Hello, new to the forum(today). Yesterday(Sat Aug 01 2009) I was making arched raised panel doors and smoked my router. It was installed in a bench-dog cast iron table attached to my Unisaw. Never had a problem until now, but it was my first go at arched doors, I was using red oak. Due to the unique table top, I had installed a probably too-smal small cutom box underneath with an attachment for my 4" DC system, and an adjustable air inlet to ensure airflow around the router. Normally, I use a second attachment on the fence, but due to the panel arch, I was free handing the panels with a big scary panel raiser. First use of that as well, I was paying 100% attention to the BSPR, and not much on everything else. The DC never complained or seemed to have changed pitch(the routing made incredible noise, however). I made one pass with all 16 doors using a 1" bearing, and was half way though again with a 5/8" bearing, to finish with the 1/2" eventually. The router abrupty stopped in mid cut. Odd, I thought, and looked at the switch, then breaker panel, eventually opening the access panel in the router box. It was completely packed solid with wood chips. Somehow, the air outlet got blocked(wide open throat at the bit coupled with no fence suction maybe?) apparently directed a whole lot more chips going into the box. Additionally, the cord in the box was partially obstructing the air outlet, and should have been secured better, and the DC was full, probably dropping air pressure. Anyway, I installed my PC690, and finished the doors, but now I have a plunge and fixed base and no Bosch motor. Can these be re-wired? Can I buy just the motor body? I should install a bigger 15 amp router if I'm going to keep doing these types of projects, but they'll burn up just as quick if insulated in wood chips that way. Would be nice to hace a reset switch for overheating. I didn't smell anything until the DC was turned off, then it was awful. If nothing else, this is to inform the community to peridically check things you normally might not be concerned with when performing new or unusual tasks. A larger box to contain the router may have helped, but I should have taken more breaks, and been less complacent about DC. Safety was and is paramount, but I killed a really nice router for no good reason.


----------



## Cassandra (Mar 15, 2006)

Hi Woody:

Welcome to the forums!

If this my situation, I would consult a Bosch service centre to have an estimate at the cost to repair the unit. Also, find out from Bosch how much to buy a new motor unit. Once I had those two prices, I would decide whether to repair, replace or junk the Bosch pieces (motor unit and bases.)

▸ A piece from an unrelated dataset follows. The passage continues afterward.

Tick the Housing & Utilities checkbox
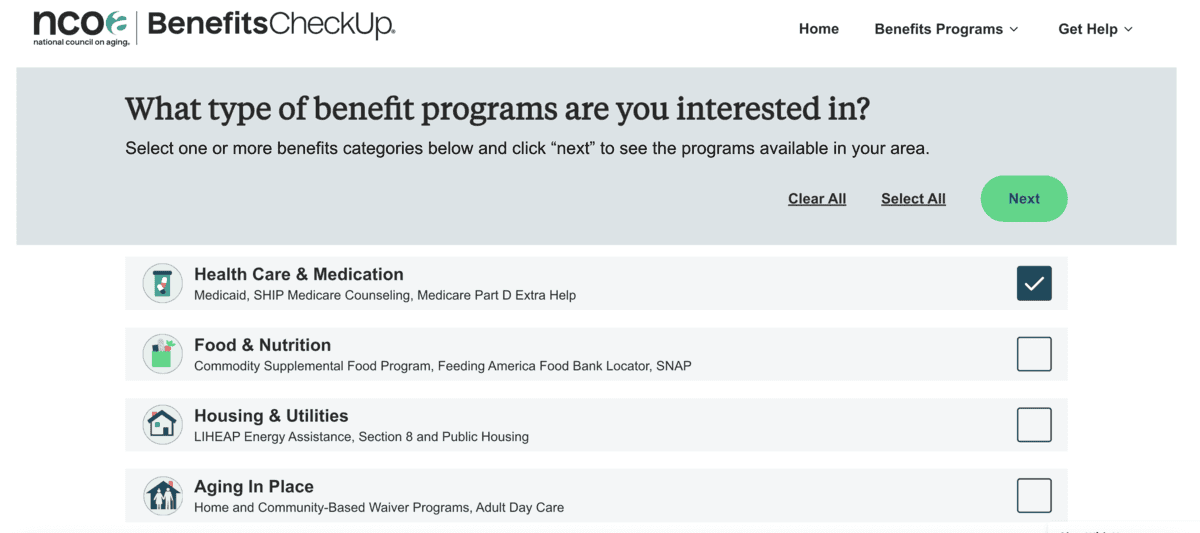 (1034, 425)
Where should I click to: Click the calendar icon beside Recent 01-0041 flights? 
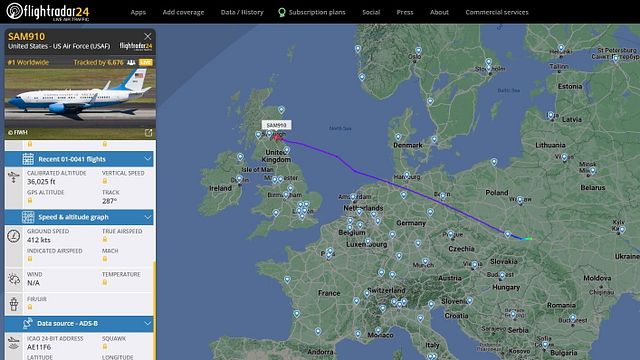(28, 159)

Service Center Locator: http://boschtools.com/Service/ServiceCenterLocator/Pages/default.aspx

Bosch Parts & Service Online: https://www.boschtoolsservice.com/ 

Cassandra
Another happy 1617EVSPK owner


----------



## Cassandra (Mar 15, 2006)

Hi Woody:

On the other issue: There are points to consider when designing an adapter for the DC system.

The air flow through the router motor unit should be from a "dust-free" environment. This means that the dust-laden air from the table should NOT pass into the router motor unit.

The air flow should through the motor unit in the direction that the manufacturer intended. Trying to push air the other way defeats the protection built into the internal workings of the motor unit.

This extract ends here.